_Task goal_
Repeat everything in the listing exactly, except for the images.

_Data for the task_
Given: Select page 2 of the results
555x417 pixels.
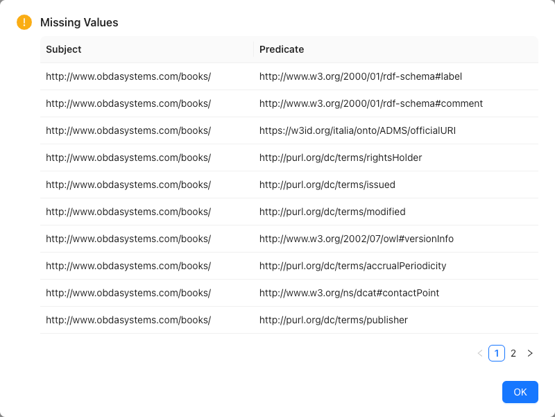Looking at the screenshot, I should pyautogui.click(x=513, y=353).
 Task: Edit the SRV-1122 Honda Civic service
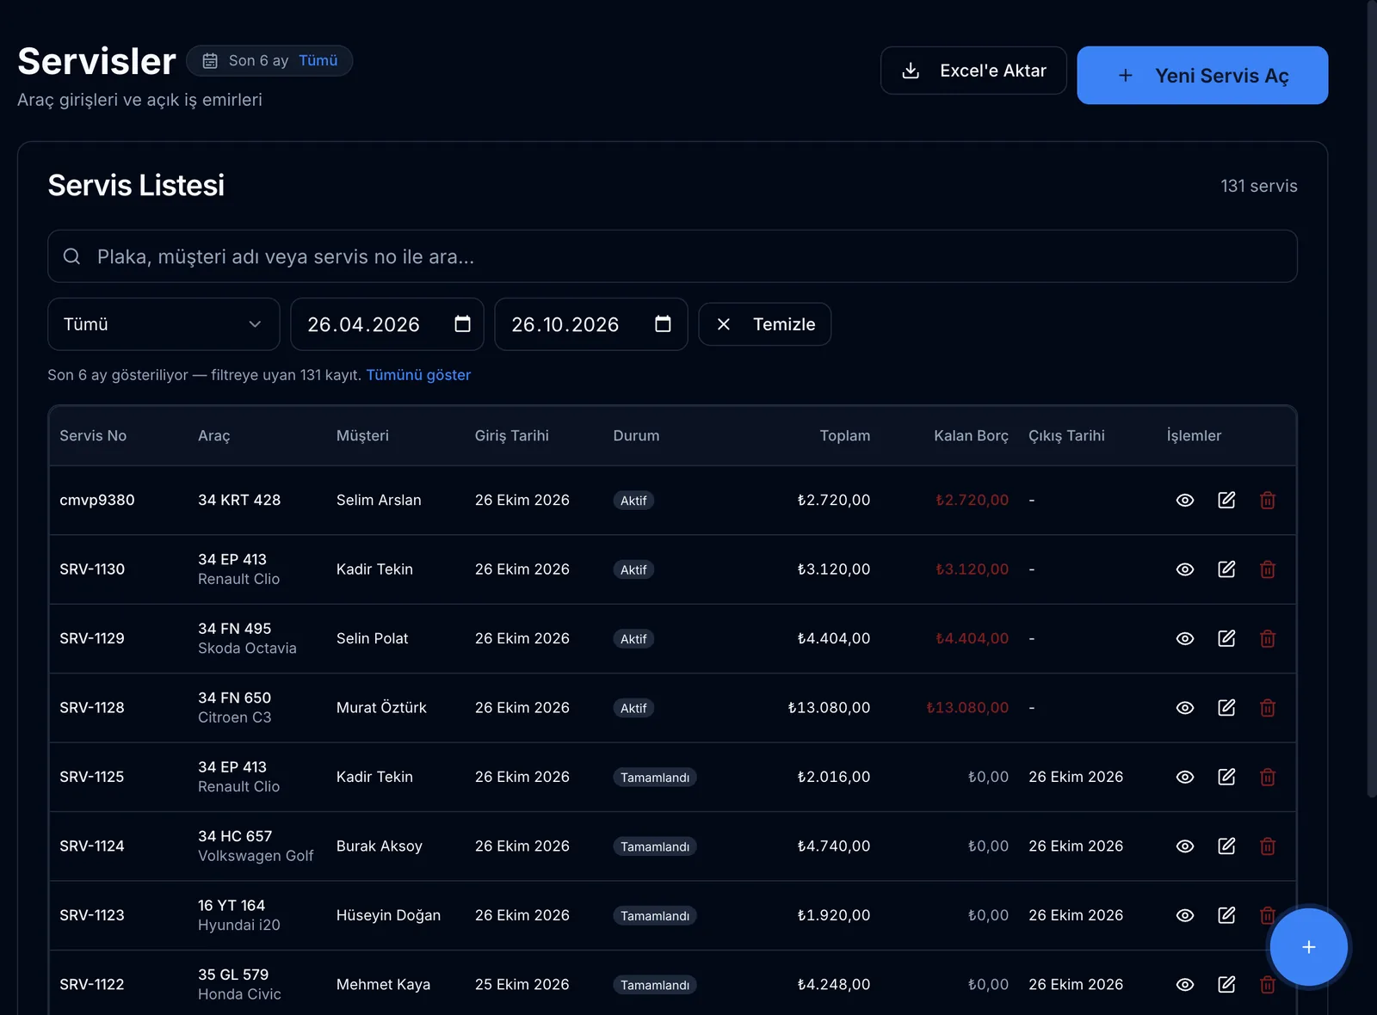1226,985
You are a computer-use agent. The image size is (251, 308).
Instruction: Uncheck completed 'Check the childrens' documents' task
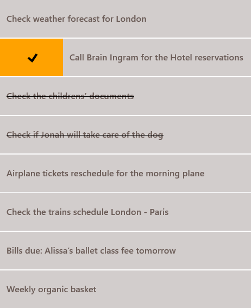(126, 96)
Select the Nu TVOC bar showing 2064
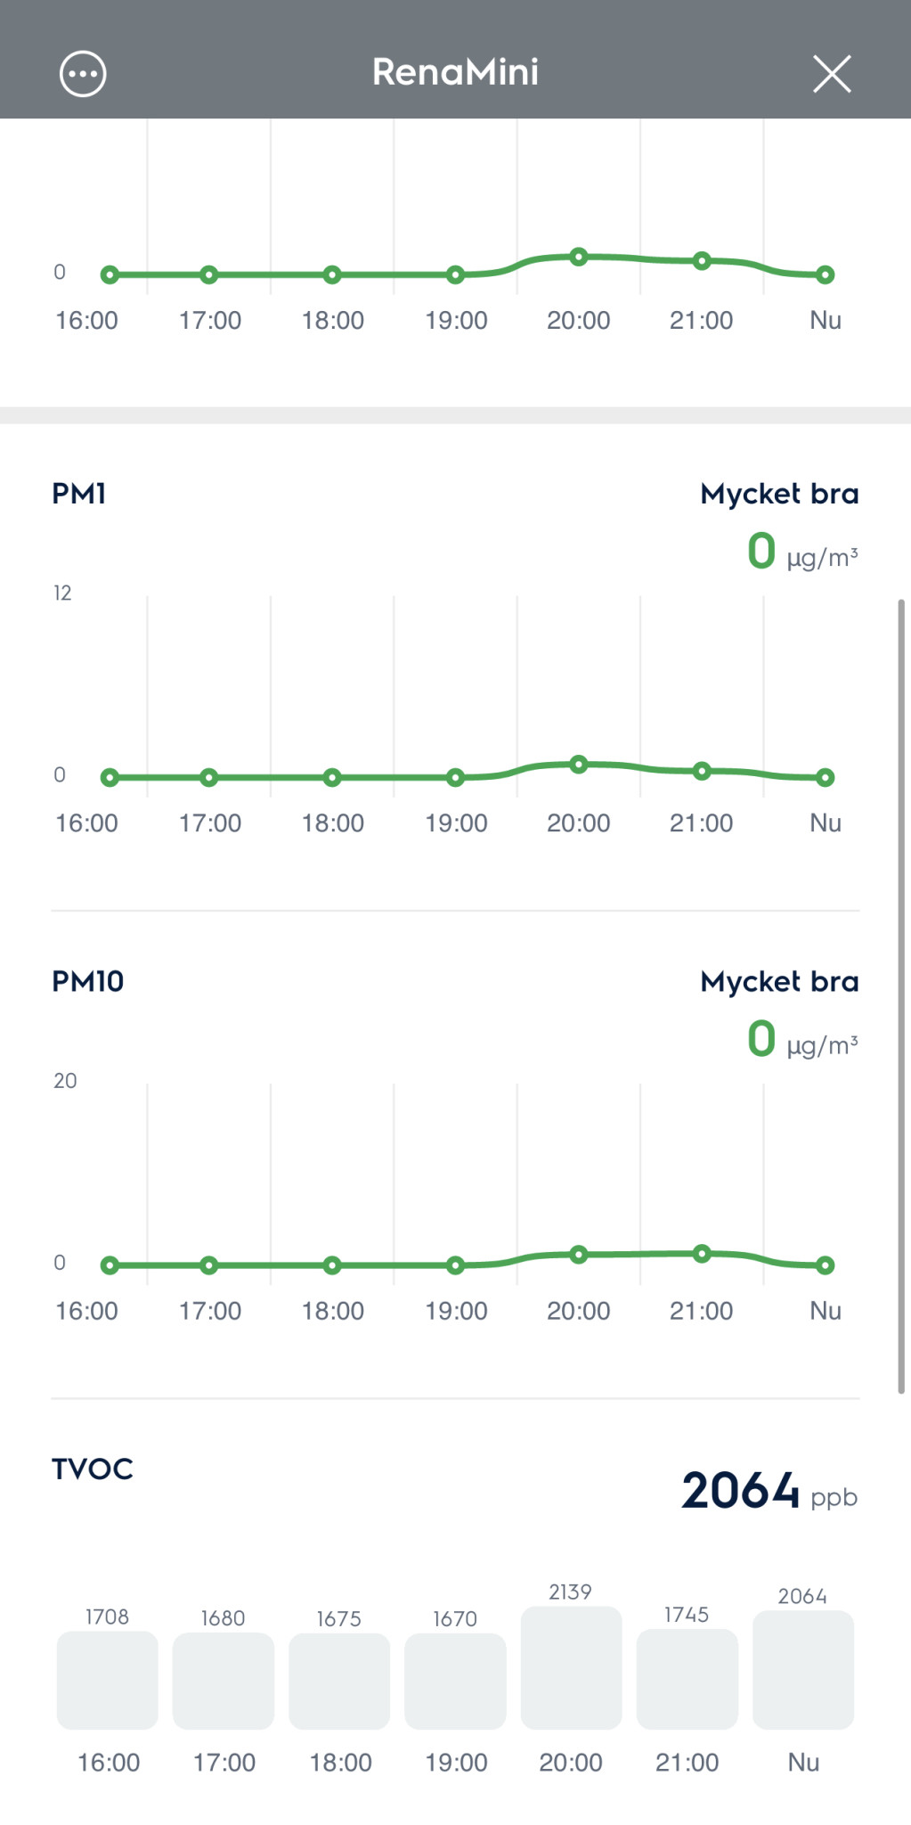911x1825 pixels. coord(803,1669)
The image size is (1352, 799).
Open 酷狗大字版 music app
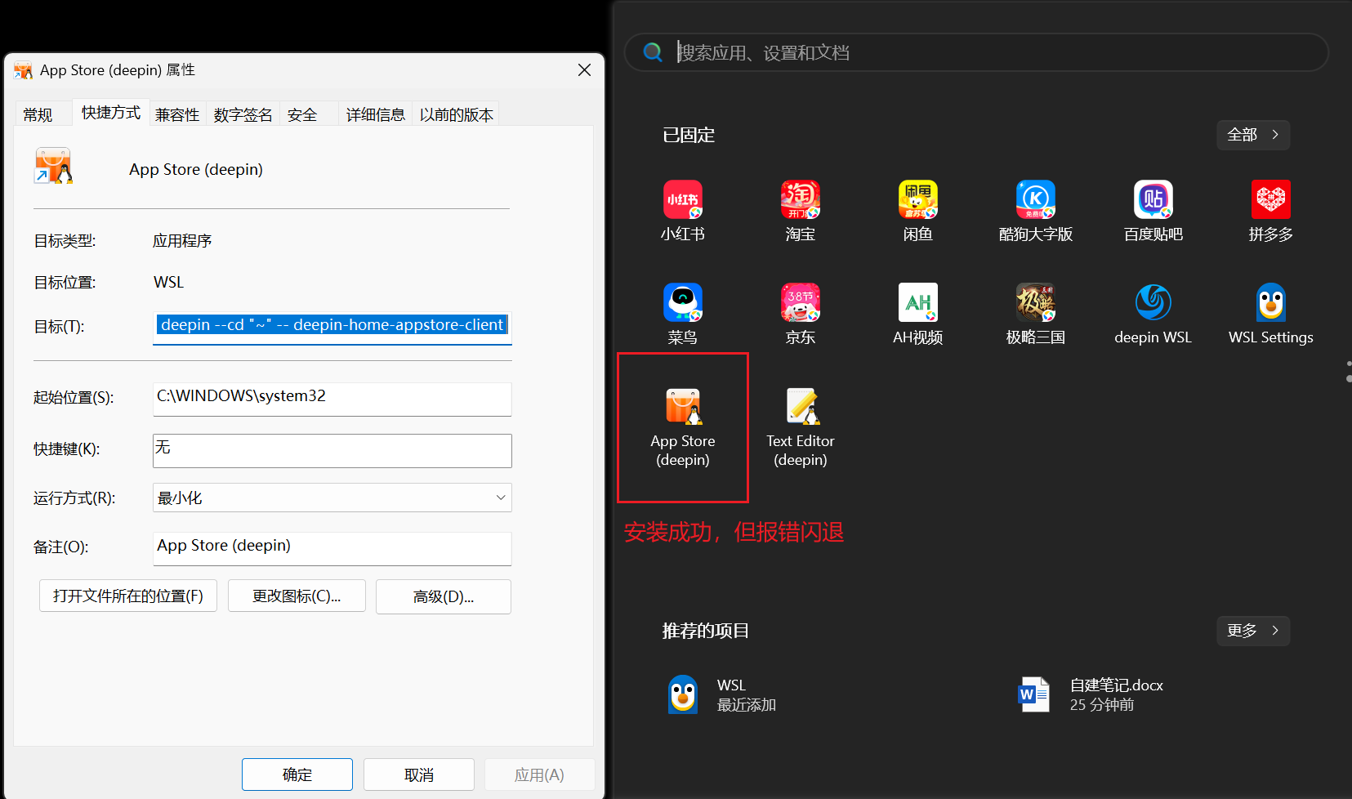1036,211
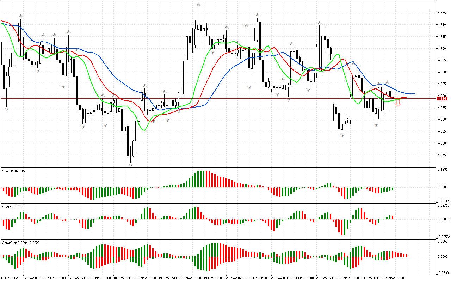Viewport: 451px width, 282px height.
Task: Click the horizontal current price line
Action: (x=247, y=98)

_Task result_
Given: Select page 2 of the results
555x417 pixels.
Looking at the screenshot, I should pyautogui.click(x=513, y=353).
 Task: Edit the SRV-1122 Honda Civic service
1226,985
You are a computer-use agent. The image size is (251, 308).
Instruction: Uncheck completed 'Check the childrens' documents' task
(126, 96)
Select the Nu TVOC bar showing 2064
911x1825 pixels. coord(803,1669)
The image size is (1352, 799).
Open 酷狗大字版 music app
1036,211
Viewport: 451px width, 282px height.
Task: Click the horizontal current price line
Action: (x=247, y=98)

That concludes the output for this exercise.